[Exercise instructions]:
1 > According to the Fedora security incident thread, what does the security team's blog post still say about Fedora 40?
2 > Write the next part of the Fedora security incident thread, picking up after its final sentence.
++++ Page
A magazine article and a discourse topic make sense and are the two Fedora means to reach most users immediately, although it might be debated which contains what depth of information, and how they align with each other, and with upstream information.

In any case, thanks to all people who responded early and took the risk to make mistakes and to make decisions in any direction in the unclear situation, including explicit decisions to refrain from actions due to a lack of knowledge. I was happy for every response and every incentive, from confirming that actions are not possible at some place, up to the confirmation what actions have been taken.

That is already philosophical :smiley:

I agree with Chris that the devel@ list is the winner here. Without that mailing list, I’m not sure how we would have sorted out fact vs. fiction.

Yes, but unfortunately the security team doesn’t seem to be an accurate source either. Their blog post still says Fedora 40 is not affected by the malware exploit but we still do not know why they think that. Maybe it’s true, but all engineers who worked on this issue believe Fedora 40 is affected, and we haven’t received an explanation for this discrepancy yet. Product Security is aware of this and is still investigating.

1 Like

I wonder if perhaps we should establish a ‘communications hub’ matrix
room or something and have people from all the different areas meet and
sync up there? but I suppose we could just bless the admin room or
something with that role.

Thanks to everyone for coordinating and getting information flowing on
this…

5 Likes

Good idea, I didn’t think about Matrix but its a good point to connect. However, I would not create a new channel: if the next incident is in two years, this will be a channel that then was not in use for two years and thus, I would not rely on people to remember about it. The less channels and such we have, the less can split.

But we could make a wiki page or so about behavior, steps and responses in security incidents… to have something where everyone knows “hey that’s where I get informed how we have to respond” when they experience that a security incident happened. So not a wiki page about the very incident, but a page about incidents at all, e.g., to explain that we shall meet at the admin room and keep the devel mailing list watched (to bring everyone on the same page).

You mean like this one? Security Bugs - Fedora Project Wiki

No, that’s not related to immediate actions after such an incident occurred. This page contains information to report if one has found something security critical, but not the subsequent steps that have to be conducted / processes if it proves to be critical (it tells a user to understand, out of interest or because of a potential case, and if it is the latter, to report, but it doesn’t tell the teams how to respond if it is a critical CVE or so). It gives some explanations for users to know how we work and how security incidents are handled in general (CVEs etc.) and how/where we prepare to ensure security, but that’s different information than an incident response plan for those who have to implement it.
++++++++
++++ Data extract
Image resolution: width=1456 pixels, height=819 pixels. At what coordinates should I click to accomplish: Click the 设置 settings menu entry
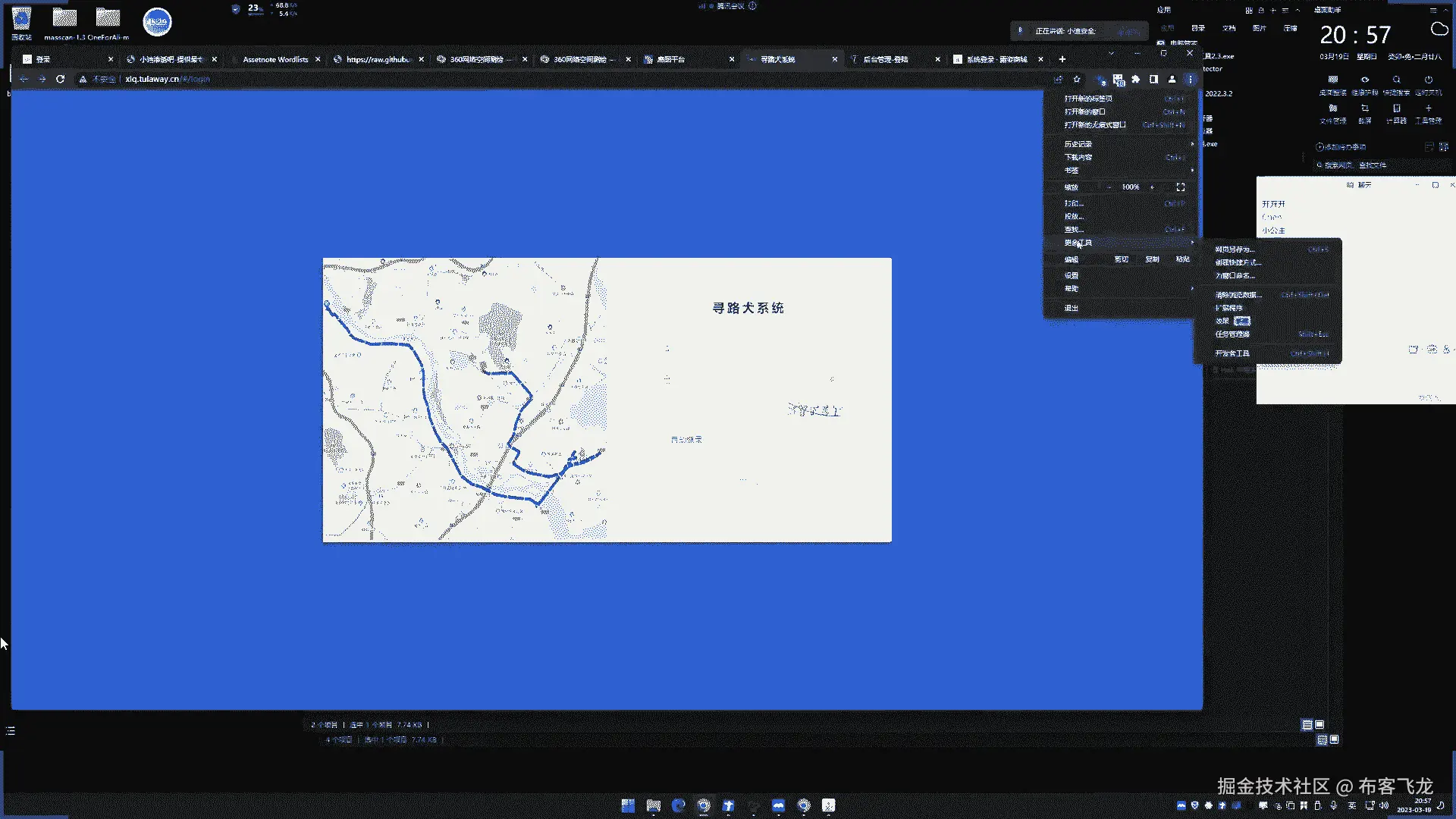point(1071,276)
++++++++
[Final results]:
1 > It says Fedora 40 is not affected by the malware exploit.

2 >
What I meant is an incident response plan, even if it is abstract/generic and just ensures that people end up communicating and exchanging without splitting them into groups with different knowledge.

However, the idea of a a Fedora-specific security team / response team is nice as well. So far this team seems to have been integrated into RH and not effectively existing in Fedora atm, and it remains unclear if that worked out given that their information seems to have been different to that of the engineers/devel, while I GUESS (afaik!) the RH security team acted isolated from Fedora realms. But I would wait for them (RH security team & engineers) to elaborate internally if / where the problem was before responding to it.

It’s Fedora projects Security Bugs wiki. It already exists, can be edited to suit the “new ideas” and doesn’t need to be recreated, maybe just advertised a bit more. I don’t see why it would be “wrong” to revamp it.

The existing Release Day Matrix room could be a good fit for this. We use it already every release and it has many folks who have roles in various parts of Fedora.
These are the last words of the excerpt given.